Useful country and travel info for Kenya

Kenya covers an area larger than France and is about the size of Texas. The equator runs through the centre of the Kenya. With the Indian Ocean washing its Eastern shores and the immense Lake Victoria on its Western border, Kenya is truly a land of contrasts. From the snow-covered peaks of Mount Kenya astride the equator, to the warm sun-kissed beaches, the scenery embraces mountains, forests, deserts and lakes. And of course a staggering abundance and diversity of wildlife!

The Land 

Kenya's geographic regions are as diverse as its people and wildlife. Two-thirds (mainly in the north and east) are arid semidesert composed of acacia and commiphora bush, while the south and southwest is predominantly tree-dotted savanna. In the east a narrow fertile strip of land is bordered by the Indian Ocean. Lake Victoria, the world's second largest freshwater lake, lies to the west. 

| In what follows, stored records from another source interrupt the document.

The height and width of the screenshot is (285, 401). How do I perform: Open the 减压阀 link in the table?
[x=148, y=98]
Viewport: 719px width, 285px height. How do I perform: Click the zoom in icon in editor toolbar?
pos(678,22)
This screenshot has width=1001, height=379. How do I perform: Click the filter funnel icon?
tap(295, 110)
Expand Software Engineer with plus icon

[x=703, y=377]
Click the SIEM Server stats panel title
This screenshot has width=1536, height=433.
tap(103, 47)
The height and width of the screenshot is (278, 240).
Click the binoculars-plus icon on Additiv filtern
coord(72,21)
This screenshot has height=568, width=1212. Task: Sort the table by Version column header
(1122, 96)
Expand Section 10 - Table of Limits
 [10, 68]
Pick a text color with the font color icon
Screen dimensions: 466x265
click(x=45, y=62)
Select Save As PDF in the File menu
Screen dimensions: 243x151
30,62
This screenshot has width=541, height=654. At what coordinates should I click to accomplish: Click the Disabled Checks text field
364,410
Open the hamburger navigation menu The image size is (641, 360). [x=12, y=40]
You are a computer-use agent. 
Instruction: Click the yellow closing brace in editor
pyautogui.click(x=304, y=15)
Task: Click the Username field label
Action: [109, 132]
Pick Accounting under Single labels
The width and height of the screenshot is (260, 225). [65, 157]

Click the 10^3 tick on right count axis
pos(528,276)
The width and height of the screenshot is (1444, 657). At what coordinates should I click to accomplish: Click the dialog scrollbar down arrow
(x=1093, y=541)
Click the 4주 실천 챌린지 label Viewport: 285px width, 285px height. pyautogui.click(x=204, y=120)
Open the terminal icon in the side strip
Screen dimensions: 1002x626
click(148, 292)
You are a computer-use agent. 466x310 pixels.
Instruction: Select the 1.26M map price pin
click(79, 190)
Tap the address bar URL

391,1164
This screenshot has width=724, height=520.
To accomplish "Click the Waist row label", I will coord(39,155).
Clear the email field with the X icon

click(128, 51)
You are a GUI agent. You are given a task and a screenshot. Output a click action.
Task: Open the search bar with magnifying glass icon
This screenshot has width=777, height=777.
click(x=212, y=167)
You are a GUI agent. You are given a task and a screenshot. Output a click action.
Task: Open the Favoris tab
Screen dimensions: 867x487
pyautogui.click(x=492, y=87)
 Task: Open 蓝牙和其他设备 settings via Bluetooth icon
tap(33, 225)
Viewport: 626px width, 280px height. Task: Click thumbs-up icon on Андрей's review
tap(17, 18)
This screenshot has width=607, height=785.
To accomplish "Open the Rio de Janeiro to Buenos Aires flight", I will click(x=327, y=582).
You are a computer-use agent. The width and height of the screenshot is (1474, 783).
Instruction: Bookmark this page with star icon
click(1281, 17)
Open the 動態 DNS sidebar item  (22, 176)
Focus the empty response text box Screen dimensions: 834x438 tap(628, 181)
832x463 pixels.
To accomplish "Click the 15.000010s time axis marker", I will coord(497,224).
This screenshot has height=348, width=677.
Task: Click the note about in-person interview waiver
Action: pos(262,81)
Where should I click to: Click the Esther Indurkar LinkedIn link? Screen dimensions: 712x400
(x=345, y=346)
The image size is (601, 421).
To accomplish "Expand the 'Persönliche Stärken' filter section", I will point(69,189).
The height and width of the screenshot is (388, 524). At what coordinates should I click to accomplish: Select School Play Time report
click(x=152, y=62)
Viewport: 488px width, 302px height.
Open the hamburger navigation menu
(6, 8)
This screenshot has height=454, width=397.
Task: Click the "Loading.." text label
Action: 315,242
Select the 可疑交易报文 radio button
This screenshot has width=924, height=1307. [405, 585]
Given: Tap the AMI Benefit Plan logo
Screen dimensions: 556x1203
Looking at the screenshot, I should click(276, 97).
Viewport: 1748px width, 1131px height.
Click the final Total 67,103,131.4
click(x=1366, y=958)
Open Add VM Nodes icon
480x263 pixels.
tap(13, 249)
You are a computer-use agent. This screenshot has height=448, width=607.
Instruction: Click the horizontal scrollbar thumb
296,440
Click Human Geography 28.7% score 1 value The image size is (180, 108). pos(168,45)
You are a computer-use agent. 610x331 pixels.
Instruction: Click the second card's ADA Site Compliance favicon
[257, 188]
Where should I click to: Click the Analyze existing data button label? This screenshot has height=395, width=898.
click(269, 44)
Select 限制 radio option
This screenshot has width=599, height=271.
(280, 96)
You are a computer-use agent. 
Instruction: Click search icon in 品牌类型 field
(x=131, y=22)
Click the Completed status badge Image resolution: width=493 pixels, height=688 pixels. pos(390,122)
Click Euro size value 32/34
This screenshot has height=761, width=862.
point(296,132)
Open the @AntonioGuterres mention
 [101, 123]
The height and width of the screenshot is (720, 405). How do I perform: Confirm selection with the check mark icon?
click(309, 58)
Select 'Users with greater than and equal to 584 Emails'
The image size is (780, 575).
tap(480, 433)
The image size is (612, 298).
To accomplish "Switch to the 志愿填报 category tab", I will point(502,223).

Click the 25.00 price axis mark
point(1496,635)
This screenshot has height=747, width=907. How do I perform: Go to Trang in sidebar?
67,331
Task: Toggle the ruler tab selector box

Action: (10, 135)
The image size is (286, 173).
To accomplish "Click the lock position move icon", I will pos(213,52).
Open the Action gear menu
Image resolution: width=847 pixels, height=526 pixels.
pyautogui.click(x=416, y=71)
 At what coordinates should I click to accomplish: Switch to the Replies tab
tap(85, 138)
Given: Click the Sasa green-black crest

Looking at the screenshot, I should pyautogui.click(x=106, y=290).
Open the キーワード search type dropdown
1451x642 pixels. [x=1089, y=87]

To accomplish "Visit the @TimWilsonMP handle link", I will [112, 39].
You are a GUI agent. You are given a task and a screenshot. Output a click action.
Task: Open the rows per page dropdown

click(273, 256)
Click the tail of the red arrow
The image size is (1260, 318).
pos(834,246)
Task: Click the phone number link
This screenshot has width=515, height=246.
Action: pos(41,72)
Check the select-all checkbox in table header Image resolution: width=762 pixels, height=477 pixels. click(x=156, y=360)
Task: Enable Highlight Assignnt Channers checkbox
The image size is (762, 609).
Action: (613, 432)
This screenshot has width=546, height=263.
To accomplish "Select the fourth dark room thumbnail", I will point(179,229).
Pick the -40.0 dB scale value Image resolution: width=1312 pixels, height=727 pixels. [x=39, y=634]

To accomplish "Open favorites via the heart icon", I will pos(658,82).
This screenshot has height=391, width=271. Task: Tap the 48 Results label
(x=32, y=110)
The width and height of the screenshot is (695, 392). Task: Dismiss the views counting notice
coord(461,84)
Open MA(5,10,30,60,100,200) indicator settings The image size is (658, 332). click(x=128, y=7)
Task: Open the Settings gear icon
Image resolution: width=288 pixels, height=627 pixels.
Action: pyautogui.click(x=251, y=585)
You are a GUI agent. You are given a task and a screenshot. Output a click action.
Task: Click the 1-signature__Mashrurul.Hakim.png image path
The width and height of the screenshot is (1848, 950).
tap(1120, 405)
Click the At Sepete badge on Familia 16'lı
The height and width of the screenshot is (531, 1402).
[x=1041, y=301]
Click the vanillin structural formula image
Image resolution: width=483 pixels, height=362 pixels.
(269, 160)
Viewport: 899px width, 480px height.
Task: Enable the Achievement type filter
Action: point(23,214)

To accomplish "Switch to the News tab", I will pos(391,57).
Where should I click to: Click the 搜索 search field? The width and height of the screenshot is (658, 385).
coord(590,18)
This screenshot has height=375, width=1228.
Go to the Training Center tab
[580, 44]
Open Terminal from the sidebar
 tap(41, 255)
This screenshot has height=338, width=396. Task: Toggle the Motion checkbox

Cutting through the country in a north-south direction is the Great Rift Valley, with a string of lakes and a number of mostly dormant volcanoes. In the centre of Kenya are the highlands, dominated by Mount Kenya and the Aberdare Mountain range.

The People, The Culture and The Language

There are about 37 different ethnic groupings in Kenya but no single culture that identifies it.

Kenya is known as the cradle of mankind. It is here that we humans are closest to our roots. Kenya's indigenous peoples are the Bantu and the Nilotic. The arrival of Islamic traders around the 9th century profoundly influenced Kenya's peoples and culture. They brought with them a religion, a language and the dreaded slave trade. The mixture of cultures gave birth to the Africa-Arab culture known as the Swahili who reside mainly on the coast.

Other notable peoples include pastoralist communities in the north, and several different communities in the central and western regions. The Maasai culture is well known because of tourism, despite being a minor percentage of the Kenyan population. They are renowned for their elaborate upper body adornment and jewellry.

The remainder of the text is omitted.